=== Section Start ===

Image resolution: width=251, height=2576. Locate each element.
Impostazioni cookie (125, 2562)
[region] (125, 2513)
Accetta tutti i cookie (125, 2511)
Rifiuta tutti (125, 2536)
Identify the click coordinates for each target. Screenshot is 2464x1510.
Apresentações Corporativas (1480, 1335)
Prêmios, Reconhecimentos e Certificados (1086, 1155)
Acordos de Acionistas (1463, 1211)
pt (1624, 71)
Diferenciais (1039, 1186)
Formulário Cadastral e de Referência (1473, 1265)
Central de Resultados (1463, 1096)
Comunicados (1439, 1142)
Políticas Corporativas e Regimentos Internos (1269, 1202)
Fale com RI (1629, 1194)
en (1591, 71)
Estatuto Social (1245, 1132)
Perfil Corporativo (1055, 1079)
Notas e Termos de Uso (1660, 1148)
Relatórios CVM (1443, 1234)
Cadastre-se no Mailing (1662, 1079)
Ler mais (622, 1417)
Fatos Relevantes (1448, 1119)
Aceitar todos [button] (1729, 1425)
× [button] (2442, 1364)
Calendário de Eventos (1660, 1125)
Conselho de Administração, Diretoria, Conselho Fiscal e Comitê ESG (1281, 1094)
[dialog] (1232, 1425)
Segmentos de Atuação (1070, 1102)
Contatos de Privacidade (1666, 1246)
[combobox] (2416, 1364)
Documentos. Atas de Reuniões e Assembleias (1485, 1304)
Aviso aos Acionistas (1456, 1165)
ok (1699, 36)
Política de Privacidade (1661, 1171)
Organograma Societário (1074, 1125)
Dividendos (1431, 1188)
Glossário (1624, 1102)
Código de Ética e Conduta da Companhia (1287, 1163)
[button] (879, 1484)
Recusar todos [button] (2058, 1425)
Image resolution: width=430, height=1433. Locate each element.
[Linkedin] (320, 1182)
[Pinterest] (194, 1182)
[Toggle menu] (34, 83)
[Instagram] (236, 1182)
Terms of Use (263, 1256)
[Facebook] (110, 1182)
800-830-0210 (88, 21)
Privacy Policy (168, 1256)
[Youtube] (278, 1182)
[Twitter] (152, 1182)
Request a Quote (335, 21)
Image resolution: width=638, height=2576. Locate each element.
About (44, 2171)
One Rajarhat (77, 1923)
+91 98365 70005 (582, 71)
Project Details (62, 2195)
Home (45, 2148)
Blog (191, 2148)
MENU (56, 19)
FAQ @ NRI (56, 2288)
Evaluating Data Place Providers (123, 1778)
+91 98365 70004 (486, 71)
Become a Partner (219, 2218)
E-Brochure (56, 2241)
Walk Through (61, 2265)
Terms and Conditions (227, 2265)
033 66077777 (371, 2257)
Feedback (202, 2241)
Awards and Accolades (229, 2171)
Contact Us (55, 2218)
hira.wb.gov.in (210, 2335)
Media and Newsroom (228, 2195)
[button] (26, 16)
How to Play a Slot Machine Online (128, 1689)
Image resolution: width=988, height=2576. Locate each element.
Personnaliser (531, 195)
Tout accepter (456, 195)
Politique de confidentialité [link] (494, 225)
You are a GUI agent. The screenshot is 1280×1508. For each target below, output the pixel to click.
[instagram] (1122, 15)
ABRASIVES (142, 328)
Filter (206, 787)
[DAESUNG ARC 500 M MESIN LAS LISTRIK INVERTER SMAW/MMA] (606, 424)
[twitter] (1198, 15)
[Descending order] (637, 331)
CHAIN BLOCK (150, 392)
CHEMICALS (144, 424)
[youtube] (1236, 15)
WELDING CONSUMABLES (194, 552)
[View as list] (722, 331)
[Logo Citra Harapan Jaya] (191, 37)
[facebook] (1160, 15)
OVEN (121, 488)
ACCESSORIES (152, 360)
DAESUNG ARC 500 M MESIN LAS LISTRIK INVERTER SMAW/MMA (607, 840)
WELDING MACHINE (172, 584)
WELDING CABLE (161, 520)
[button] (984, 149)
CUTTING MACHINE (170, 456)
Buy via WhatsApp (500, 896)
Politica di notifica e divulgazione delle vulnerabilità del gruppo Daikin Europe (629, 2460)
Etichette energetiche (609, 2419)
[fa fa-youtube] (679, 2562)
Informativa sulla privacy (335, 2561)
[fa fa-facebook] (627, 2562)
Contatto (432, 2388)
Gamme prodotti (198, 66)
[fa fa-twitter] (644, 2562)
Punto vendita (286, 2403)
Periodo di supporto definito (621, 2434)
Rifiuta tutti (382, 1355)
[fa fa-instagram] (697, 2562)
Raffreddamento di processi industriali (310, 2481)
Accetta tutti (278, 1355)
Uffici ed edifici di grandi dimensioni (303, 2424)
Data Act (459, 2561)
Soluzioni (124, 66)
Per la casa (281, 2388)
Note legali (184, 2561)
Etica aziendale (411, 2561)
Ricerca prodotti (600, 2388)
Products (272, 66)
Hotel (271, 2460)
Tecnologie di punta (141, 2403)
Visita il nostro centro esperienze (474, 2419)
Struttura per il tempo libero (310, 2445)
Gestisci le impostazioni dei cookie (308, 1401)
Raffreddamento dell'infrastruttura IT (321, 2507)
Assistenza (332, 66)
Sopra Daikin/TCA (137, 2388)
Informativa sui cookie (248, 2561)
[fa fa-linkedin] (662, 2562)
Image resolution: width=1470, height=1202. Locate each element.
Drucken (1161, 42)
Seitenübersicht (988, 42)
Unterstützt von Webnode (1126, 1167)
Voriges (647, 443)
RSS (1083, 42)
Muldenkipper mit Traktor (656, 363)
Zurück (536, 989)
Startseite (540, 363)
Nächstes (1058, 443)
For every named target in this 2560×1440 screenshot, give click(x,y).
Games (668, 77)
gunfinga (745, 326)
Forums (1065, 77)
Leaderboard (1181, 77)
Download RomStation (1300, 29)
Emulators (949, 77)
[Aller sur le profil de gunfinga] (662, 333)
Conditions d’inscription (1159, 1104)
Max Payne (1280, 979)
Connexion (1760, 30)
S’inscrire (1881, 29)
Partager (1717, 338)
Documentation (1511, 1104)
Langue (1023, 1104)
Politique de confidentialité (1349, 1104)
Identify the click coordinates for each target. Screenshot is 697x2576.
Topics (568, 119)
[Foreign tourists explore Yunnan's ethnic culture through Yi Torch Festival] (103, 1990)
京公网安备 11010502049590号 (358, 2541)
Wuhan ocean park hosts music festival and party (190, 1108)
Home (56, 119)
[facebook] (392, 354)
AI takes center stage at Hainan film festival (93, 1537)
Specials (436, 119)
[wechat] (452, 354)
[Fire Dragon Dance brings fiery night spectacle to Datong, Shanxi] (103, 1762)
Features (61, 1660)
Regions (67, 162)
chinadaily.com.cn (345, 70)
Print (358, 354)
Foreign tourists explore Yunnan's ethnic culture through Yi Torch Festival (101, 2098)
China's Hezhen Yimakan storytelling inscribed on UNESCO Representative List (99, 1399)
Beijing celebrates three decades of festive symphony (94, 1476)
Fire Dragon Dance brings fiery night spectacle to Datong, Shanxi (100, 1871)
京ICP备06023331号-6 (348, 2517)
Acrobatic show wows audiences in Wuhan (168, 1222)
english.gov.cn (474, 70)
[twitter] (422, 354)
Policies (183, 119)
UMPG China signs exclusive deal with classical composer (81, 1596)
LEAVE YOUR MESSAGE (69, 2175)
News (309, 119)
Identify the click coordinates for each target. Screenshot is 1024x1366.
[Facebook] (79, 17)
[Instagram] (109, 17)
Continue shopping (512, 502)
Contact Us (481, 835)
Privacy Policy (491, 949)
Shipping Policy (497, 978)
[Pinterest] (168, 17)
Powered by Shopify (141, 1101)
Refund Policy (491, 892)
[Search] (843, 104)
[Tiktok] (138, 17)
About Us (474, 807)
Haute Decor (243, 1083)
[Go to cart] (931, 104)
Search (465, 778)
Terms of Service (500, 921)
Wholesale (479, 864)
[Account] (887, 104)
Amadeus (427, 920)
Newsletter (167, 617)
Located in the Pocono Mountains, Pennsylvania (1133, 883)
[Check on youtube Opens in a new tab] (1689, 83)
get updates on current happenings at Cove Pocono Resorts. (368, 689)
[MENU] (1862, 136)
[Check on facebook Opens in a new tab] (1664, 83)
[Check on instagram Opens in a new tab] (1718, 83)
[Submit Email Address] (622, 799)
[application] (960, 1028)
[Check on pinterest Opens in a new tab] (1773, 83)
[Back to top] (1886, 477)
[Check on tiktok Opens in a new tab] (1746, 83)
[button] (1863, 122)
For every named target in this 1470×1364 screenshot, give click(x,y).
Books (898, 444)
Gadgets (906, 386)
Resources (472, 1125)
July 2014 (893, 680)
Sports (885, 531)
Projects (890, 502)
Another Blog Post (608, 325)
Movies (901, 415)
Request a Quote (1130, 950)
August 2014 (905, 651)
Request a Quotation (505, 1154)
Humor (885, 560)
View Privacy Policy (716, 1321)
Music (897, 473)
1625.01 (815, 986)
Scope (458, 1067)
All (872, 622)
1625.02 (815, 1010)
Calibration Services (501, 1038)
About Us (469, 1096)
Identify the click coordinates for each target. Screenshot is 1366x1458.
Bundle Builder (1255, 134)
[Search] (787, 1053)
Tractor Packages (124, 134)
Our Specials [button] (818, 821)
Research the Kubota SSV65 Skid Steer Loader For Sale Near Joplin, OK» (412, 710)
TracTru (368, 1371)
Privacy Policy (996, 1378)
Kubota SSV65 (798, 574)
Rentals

=== Section End ===

EXERCISE OBJECTIVE:
The answer is the run of lines above from the line containing "WELDING MACHINE (172, 584)" through the line containing "Struttura per il tempo libero (310, 2445)", copied exactly and alone.

RESULT:
WELDING MACHINE (172, 584)
WELDING CABLE (161, 520)
[button] (984, 149)
CUTTING MACHINE (170, 456)
Buy via WhatsApp (500, 896)
Politica di notifica e divulgazione delle vulnerabilità del gruppo Daikin Europe (629, 2460)
Etichette energetiche (609, 2419)
[fa fa-youtube] (679, 2562)
Informativa sulla privacy (335, 2561)
[fa fa-facebook] (627, 2562)
Contatto (432, 2388)
Gamme prodotti (198, 66)
[fa fa-twitter] (644, 2562)
Punto vendita (286, 2403)
Periodo di supporto definito (621, 2434)
Rifiuta tutti (382, 1355)
[fa fa-instagram] (697, 2562)
Raffreddamento di processi industriali (310, 2481)
Accetta tutti (278, 1355)
Uffici ed edifici di grandi dimensioni (303, 2424)
Data Act (459, 2561)
Soluzioni (124, 66)
Per la casa (281, 2388)
Note legali (184, 2561)
Etica aziendale (411, 2561)
Ricerca prodotti (600, 2388)
Products (272, 66)
Hotel (271, 2460)
Tecnologie di punta (141, 2403)
Visita il nostro centro esperienze (474, 2419)
Struttura per il tempo libero (310, 2445)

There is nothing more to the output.